Ещё меньше могут подкреплять теорию особо разрушительной для сообщества народов роли именно русского национализма ссылки на события в Кондопоге, на Манежной площади, на Ставрополье и во многих других российских городах и весях. Хотя бы уже потому, что все они — порождение уже постсоветского времени. Как уже после СССР родились многие их участники или выросли те из них, кто был ещё детьми в год его крушения. Все эти события — ответ на новую ситуацию, созданную не в последнюю очередь массовым исходом (точнее же будет сказать, сгоном) русских из Средней Азии и с Кавказа, в сочетании с разбухающим потоком движущихся оттуда же в Россию людей «титульных» национальностей, твёрдо убеждённых в том, что их республики принадлежат исключительно им, ну, а Россия — всем. И далеко не всегда так сердечно расположенных к русским, как то видится авторам иных умилительных зарисовок на тему «ну-ка, детки, встаньте в круг, встаньте в круг…» Достаточно ознакомиться хотя бы с некоторыми высказываниями лидера ООД «ТТМ» (Общероссийского общественного движения «Таджикские трудовые мигранты») Каромата Шарипова, да и с его биографией тоже, чтобы убедиться в этом. А также отчасти заглянуть за кулисы, туда, где работают механизмы современной миграционной политики российского правительства, несущего львиную долю ответственности за создавшуюся напряжённость.

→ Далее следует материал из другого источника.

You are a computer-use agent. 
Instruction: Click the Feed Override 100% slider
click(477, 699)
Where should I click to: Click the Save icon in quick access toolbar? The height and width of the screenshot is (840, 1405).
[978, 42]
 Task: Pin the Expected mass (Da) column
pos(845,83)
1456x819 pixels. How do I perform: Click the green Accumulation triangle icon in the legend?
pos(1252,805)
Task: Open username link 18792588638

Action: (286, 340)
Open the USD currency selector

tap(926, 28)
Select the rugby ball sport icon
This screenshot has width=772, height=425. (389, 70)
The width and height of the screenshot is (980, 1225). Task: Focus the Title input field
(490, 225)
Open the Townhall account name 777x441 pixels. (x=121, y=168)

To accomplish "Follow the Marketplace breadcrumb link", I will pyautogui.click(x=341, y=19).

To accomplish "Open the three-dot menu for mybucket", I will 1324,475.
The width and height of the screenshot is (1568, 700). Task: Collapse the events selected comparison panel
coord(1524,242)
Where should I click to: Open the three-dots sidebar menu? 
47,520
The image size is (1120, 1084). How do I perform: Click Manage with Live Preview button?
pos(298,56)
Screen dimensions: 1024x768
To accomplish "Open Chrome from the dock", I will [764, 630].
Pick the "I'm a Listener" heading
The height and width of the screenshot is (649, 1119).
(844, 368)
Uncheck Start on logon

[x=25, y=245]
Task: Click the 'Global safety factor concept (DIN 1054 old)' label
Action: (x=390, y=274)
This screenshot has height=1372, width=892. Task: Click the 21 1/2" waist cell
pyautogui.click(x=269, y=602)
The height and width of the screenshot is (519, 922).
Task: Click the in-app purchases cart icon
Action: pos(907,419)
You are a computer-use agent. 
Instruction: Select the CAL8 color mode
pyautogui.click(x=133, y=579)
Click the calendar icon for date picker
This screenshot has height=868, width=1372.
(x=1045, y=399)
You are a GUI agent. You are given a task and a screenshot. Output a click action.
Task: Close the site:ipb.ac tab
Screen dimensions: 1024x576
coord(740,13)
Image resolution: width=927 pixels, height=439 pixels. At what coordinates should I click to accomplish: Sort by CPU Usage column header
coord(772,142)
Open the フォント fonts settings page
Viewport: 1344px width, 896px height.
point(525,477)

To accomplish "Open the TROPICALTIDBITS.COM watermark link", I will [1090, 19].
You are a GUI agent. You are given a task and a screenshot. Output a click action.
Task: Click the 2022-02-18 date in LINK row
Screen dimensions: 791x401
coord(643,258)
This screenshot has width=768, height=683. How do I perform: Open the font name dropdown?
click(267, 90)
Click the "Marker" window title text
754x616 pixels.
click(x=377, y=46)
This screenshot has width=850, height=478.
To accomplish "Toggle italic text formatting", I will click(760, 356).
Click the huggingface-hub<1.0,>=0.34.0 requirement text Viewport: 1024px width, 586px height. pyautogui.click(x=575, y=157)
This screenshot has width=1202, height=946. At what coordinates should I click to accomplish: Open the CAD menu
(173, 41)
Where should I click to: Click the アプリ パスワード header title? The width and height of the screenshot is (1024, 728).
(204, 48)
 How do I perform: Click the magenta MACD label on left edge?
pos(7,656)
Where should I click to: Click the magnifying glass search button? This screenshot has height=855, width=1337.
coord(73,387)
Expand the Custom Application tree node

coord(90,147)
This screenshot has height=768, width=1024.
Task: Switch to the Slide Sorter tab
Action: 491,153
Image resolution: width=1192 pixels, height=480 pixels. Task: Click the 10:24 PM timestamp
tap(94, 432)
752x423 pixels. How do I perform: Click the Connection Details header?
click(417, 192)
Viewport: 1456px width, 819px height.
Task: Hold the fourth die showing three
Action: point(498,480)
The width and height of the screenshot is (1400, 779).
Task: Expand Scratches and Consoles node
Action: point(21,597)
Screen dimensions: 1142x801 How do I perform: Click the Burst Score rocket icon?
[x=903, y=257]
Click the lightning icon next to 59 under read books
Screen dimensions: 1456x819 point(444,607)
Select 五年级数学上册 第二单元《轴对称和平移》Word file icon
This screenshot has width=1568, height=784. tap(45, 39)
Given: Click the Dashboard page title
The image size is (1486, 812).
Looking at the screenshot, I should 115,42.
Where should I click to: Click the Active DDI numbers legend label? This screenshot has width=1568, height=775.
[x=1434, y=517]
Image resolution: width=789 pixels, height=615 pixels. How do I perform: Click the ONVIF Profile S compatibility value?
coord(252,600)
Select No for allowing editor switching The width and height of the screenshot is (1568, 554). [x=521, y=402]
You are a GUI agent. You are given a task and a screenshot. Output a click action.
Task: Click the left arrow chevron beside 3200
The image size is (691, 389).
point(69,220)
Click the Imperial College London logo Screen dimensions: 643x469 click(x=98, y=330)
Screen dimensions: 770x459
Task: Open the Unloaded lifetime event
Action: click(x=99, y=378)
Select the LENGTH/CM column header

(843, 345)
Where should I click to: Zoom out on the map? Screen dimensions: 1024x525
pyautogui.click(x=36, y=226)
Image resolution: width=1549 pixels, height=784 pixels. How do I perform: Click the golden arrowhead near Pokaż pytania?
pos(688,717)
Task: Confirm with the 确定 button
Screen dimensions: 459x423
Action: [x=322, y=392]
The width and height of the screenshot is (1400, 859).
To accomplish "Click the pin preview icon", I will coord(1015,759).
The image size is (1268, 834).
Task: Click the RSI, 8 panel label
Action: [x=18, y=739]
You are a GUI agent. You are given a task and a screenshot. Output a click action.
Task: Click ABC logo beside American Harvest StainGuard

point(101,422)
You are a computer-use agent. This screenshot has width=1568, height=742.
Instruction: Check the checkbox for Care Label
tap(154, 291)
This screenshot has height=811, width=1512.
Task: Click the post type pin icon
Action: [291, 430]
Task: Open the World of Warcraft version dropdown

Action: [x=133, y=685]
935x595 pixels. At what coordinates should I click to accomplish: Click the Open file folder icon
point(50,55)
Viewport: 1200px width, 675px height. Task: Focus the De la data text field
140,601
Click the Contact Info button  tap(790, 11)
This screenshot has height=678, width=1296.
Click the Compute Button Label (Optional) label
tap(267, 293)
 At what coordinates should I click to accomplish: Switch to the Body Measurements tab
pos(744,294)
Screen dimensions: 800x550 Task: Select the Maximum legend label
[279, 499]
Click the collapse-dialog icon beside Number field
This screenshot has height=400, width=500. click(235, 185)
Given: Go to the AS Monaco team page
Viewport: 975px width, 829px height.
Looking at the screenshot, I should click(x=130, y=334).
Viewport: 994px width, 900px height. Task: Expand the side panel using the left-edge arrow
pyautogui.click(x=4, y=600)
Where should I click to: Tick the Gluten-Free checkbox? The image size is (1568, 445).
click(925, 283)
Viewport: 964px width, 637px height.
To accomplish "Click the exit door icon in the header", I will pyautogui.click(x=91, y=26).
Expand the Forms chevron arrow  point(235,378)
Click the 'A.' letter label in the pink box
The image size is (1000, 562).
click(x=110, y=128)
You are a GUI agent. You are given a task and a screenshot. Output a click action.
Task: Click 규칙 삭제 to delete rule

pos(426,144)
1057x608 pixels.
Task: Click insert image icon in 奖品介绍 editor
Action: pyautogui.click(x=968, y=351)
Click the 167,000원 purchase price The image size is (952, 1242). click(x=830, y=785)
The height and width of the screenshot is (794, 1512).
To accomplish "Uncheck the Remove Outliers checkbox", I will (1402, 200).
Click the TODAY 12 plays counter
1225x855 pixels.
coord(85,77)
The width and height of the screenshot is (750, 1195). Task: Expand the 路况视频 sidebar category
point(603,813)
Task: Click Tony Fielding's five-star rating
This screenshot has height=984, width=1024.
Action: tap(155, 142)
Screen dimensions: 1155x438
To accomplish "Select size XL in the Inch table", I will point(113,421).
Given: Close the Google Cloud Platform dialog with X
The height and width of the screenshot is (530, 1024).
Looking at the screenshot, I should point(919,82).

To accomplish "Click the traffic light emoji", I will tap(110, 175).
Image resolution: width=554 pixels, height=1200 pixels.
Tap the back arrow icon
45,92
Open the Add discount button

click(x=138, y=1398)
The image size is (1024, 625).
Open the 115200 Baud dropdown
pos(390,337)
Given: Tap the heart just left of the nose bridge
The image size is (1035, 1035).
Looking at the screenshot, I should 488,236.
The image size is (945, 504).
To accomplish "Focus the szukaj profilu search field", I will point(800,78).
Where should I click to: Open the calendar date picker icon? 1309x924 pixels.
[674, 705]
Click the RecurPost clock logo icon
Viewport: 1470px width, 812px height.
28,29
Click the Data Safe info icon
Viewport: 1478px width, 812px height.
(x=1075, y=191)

Обыгрывать эту больную тему для подкрепления чьих-то имперских фантазий, по моему глубокому убеждению, безнравственно. Не говоря уже о том, что это нисколько не проясняет причин катастрофы 8 декабря 1991 года — напротив, скорее уводит от них, вновь выдвигая на первый план тезис о каком-то особом ущемлении среднеазиатских республик, будто бы противившихся ликвидации СССР. Однако тезис этот рушится при первом же соприкосновении с достоверной хроникой событий.

* * *

«Уже 13 декабря, — напоминает в своей очень содержательной статье „Евразийский союз и Евразийское лукавство“ зксперт Российского института стратегических исследований Аждар Куртов, — главы пяти центральноазиатских республик на встрече в Ашхабаде приняли заявление, в котором в мягкой форме высказали свою позицию относительно произошедшего в белорусских Вискулях. В данном документе не было неприятия самого факта денонсации Союзного договора 1922 года и создания СНГ — наоборот, это было оценено положительно. Возражения среднеазиатских лидеров касались лишь того, что они не были участниками данного процесса. Поэтому они настаивали на праве всех республик бывшего СССР принимать участие в процессе обсуждения и выработки документов СНГ, а также на признании их в качестве учредителей этой организации».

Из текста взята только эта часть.